Task directions
For every record here, output an exact copy.

Stored items from a collection
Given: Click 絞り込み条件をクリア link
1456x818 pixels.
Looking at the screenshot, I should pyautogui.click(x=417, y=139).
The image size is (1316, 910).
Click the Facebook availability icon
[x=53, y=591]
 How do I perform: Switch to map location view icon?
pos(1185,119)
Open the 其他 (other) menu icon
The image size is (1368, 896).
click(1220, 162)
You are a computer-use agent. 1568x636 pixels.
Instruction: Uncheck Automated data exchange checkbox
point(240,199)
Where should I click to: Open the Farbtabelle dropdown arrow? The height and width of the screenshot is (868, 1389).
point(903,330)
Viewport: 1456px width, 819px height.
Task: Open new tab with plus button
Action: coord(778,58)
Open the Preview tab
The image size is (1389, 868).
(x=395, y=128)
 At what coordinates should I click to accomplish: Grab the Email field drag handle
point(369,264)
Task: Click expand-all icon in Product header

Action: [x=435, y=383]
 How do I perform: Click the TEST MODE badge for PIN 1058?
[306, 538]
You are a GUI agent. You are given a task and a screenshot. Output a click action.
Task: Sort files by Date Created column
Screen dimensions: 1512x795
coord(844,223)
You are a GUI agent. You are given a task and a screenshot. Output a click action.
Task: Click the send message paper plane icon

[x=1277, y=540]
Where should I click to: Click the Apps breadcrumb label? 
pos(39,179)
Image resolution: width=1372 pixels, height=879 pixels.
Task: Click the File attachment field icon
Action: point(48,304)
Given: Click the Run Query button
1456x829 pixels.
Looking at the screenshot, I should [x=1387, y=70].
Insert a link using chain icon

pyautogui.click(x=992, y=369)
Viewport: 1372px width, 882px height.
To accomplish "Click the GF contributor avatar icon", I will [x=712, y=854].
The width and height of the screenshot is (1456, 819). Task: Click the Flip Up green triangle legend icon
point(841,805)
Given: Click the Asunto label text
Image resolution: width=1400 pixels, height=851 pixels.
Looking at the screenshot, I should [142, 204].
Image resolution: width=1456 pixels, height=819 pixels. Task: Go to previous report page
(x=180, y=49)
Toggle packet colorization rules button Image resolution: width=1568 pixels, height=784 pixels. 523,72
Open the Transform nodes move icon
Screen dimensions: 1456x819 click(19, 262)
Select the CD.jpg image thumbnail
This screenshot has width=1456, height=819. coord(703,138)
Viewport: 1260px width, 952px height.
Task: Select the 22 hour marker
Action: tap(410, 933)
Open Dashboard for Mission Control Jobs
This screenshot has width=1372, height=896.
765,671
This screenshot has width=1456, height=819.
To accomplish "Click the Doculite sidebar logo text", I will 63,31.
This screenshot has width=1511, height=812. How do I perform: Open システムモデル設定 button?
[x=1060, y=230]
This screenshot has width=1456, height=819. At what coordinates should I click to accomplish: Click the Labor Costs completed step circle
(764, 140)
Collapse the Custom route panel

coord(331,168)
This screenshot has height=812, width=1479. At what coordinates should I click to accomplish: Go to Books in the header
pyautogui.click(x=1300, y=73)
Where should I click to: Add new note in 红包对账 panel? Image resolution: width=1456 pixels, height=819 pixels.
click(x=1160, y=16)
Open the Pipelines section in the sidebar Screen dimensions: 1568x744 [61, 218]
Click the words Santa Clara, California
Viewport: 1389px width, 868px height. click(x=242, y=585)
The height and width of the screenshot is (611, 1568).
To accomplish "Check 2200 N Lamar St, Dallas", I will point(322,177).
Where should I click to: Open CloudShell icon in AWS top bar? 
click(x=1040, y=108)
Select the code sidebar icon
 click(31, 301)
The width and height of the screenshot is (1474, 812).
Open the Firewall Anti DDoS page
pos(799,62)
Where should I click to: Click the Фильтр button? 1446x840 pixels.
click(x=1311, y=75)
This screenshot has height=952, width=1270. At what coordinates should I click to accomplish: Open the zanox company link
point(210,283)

Response area
Given: Click 絞り込み条件をクリア link
1456x818 pixels.
Looking at the screenshot, I should pyautogui.click(x=417, y=139).
The image size is (1316, 910).
Click the Facebook availability icon
[x=53, y=591]
 How do I perform: Switch to map location view icon?
pos(1185,119)
Open the 其他 (other) menu icon
The image size is (1368, 896).
click(1220, 162)
You are a computer-use agent. 1568x636 pixels.
Instruction: Uncheck Automated data exchange checkbox
point(240,199)
Where should I click to: Open the Farbtabelle dropdown arrow? The height and width of the screenshot is (868, 1389).
point(903,330)
Viewport: 1456px width, 819px height.
Task: Open new tab with plus button
Action: coord(778,58)
Open the Preview tab
The image size is (1389, 868).
(x=395, y=128)
 At what coordinates should I click to accomplish: Grab the Email field drag handle
point(369,264)
Task: Click expand-all icon in Product header

Action: [x=435, y=383]
 How do I perform: Click the TEST MODE badge for PIN 1058?
[306, 538]
You are a GUI agent. You are given a task and a screenshot. Output a click action.
Task: Sort files by Date Created column
Screen dimensions: 1512x795
coord(844,223)
You are a GUI agent. You are given a task and a screenshot. Output a click action.
Task: Click the send message paper plane icon

[x=1277, y=540]
Where should I click to: Click the Apps breadcrumb label? 
pos(39,179)
Image resolution: width=1372 pixels, height=879 pixels.
Task: Click the File attachment field icon
Action: point(48,304)
Given: Click the Run Query button
1456x829 pixels.
Looking at the screenshot, I should [x=1387, y=70].
Insert a link using chain icon

pyautogui.click(x=992, y=369)
Viewport: 1372px width, 882px height.
To accomplish "Click the GF contributor avatar icon", I will [x=712, y=854].
The width and height of the screenshot is (1456, 819). Task: Click the Flip Up green triangle legend icon
point(841,805)
Given: Click the Asunto label text
Image resolution: width=1400 pixels, height=851 pixels.
Looking at the screenshot, I should [142, 204].
Image resolution: width=1456 pixels, height=819 pixels. Task: Go to previous report page
(x=180, y=49)
Toggle packet colorization rules button Image resolution: width=1568 pixels, height=784 pixels. 523,72
Open the Transform nodes move icon
Screen dimensions: 1456x819 click(19, 262)
Select the CD.jpg image thumbnail
This screenshot has width=1456, height=819. coord(703,138)
Viewport: 1260px width, 952px height.
Task: Select the 22 hour marker
Action: tap(410, 933)
Open Dashboard for Mission Control Jobs
This screenshot has width=1372, height=896.
765,671
This screenshot has width=1456, height=819.
To accomplish "Click the Doculite sidebar logo text", I will 63,31.
This screenshot has width=1511, height=812. How do I perform: Open システムモデル設定 button?
[x=1060, y=230]
This screenshot has width=1456, height=819. At what coordinates should I click to accomplish: Click the Labor Costs completed step circle
(764, 140)
Collapse the Custom route panel

coord(331,168)
This screenshot has height=812, width=1479. At what coordinates should I click to accomplish: Go to Books in the header
pyautogui.click(x=1300, y=73)
Where should I click to: Add new note in 红包对账 panel? Image resolution: width=1456 pixels, height=819 pixels.
click(x=1160, y=16)
Open the Pipelines section in the sidebar Screen dimensions: 1568x744 [61, 218]
Click the words Santa Clara, California
Viewport: 1389px width, 868px height. click(x=242, y=585)
The height and width of the screenshot is (611, 1568).
To accomplish "Check 2200 N Lamar St, Dallas", I will point(322,177).
Where should I click to: Open CloudShell icon in AWS top bar? 
click(x=1040, y=108)
Select the code sidebar icon
 click(31, 301)
The width and height of the screenshot is (1474, 812).
Open the Firewall Anti DDoS page
pos(799,62)
Where should I click to: Click the Фильтр button? 1446x840 pixels.
click(x=1311, y=75)
This screenshot has height=952, width=1270. At what coordinates should I click to accomplish: Open the zanox company link
point(210,283)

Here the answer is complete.